Longwood University

07/15/2024 | Press release | Distributed by Public on 07/15/2024 14:52

Faculty Research: One woman’s story of Nazi resistance

Dr. Melissa Kravetz is publishing a memoir later this year, but the story is not her own.

She has edited The Memoir of Ilse Seger, a firsthand account of the wife of Gerhart Seger, a German politician who opposed the Nazis and was imprisoned immediately after Hitler took power. The subtitle of the book, to be published in December, describes Seger as a wife, mother, hostage and Nazi resister.

"She's one of the very rare, early accounts that we have of a witness to this transition between democracy and dictatorship because her husband was in the Reichstag in the early 1930s," said Kravetz, whose research is focused on the transition from the Weimar Republic to Nazism. "It's a very intriguing story of what an ordinary person does in the face of that. It's very timely, especially as authoritarianism is rising throughout the Western world."

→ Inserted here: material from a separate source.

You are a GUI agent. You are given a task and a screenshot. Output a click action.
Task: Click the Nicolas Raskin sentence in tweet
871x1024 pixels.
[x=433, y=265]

Both Segers survived early Nazi concentration camps. Ilse and her 18-month-old daughter, Renate, were held as hostages in 1934 but released a few months later through her husband's connections. The family came to the United States in 1935.

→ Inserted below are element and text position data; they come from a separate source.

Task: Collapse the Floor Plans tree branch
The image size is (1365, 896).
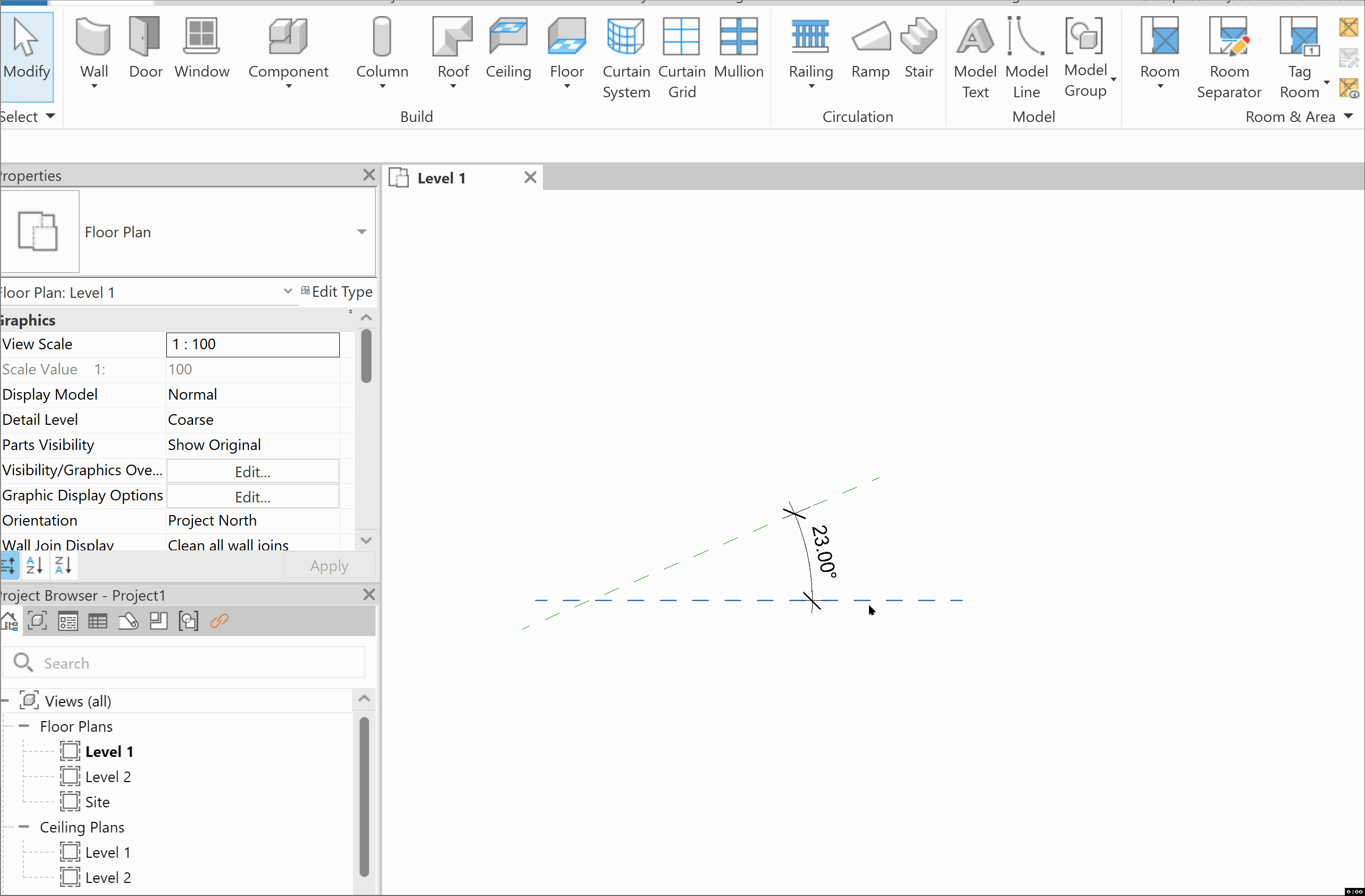Action: point(24,725)

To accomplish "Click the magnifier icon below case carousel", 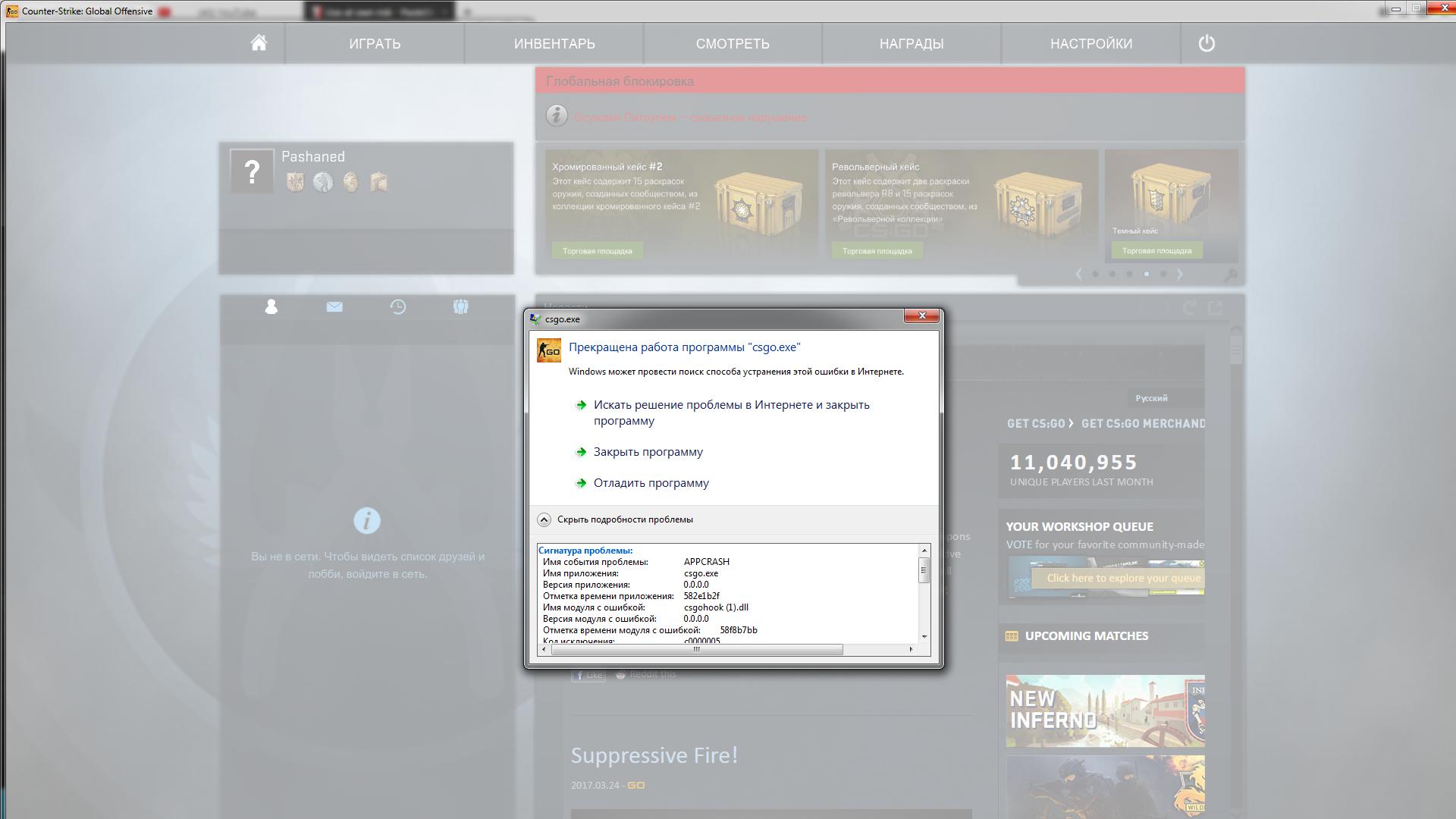I will 1230,275.
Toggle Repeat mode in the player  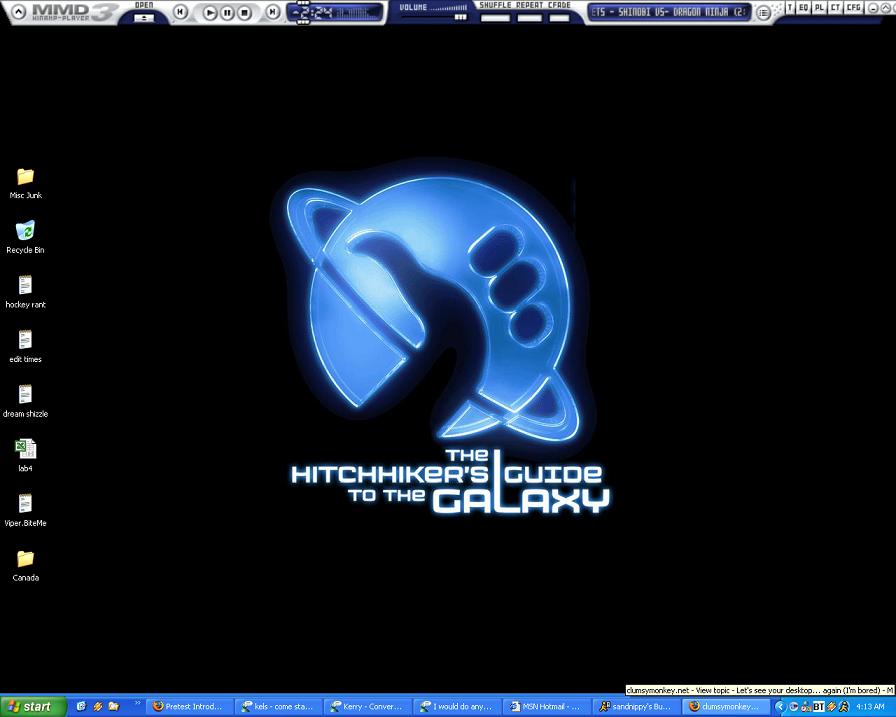[x=530, y=17]
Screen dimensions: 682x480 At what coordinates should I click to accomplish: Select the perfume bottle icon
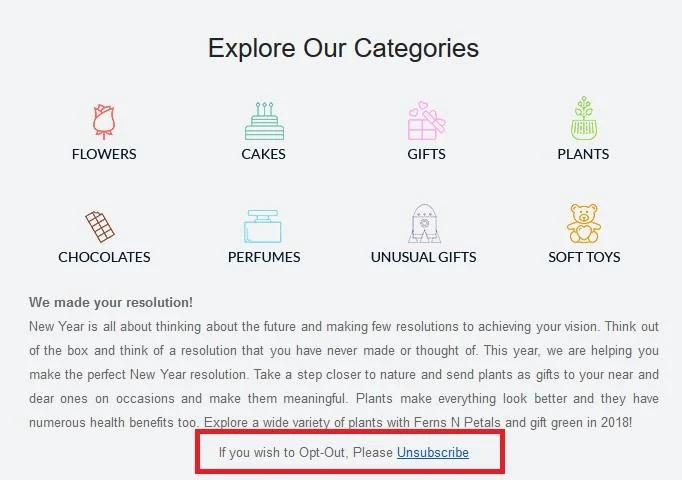264,225
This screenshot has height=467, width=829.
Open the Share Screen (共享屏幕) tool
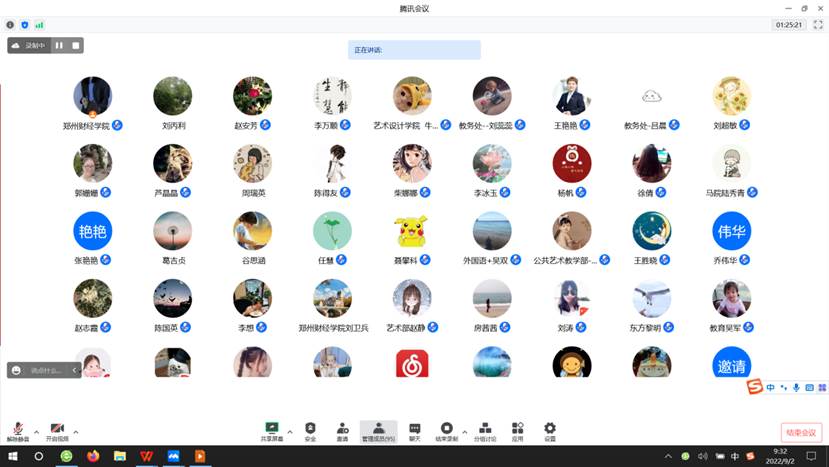click(x=271, y=429)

Ilse wrote a memoir of her experiences in 1970-typed on onion paper-but it was never published. Kravetz, who is co-director of Longwood's minor in women, gender and sexuality studies, worked with Seger's family members, mostly her grandchildren, on publishing the book. She divided it into chapters and added historical context based on her own expertise and further research.

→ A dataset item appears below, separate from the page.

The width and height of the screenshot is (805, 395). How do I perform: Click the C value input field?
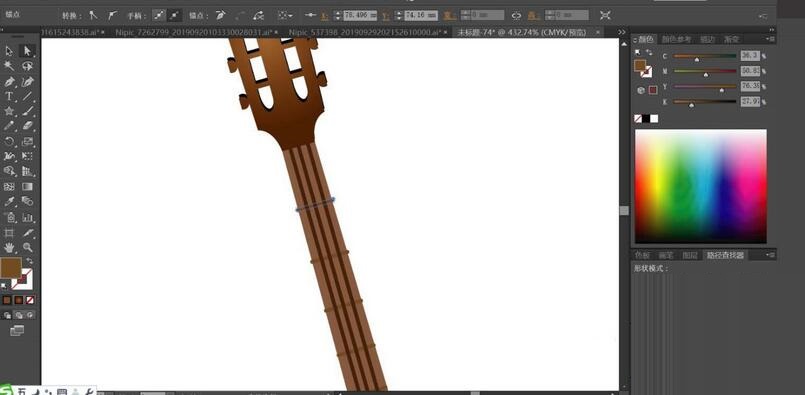pyautogui.click(x=750, y=56)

Ilse Seger died in 1979. Renate died a few years ago, and one of her grandchildren is writing the memoir's epilogue.

Kravetz connected with Seger's family through the summer class for K-12 educators she teaches at the Virginia Holocaust Museum. With the Longwood historian's research emphasis on the role of women, Ilse Seger's story was a natural fit. Kravetz previously published a book on women doctors in Germany during the same period.

Historical research is much like a treasure hunt, she said.

"I think every historian's dream is to uncover a great treasure that no one else has seen and bring it to light," she said. "Ilse's story has been sitting around since 1970.

"It feels like I have this secret that I'm now about to share with the world, and I'm pretty excited."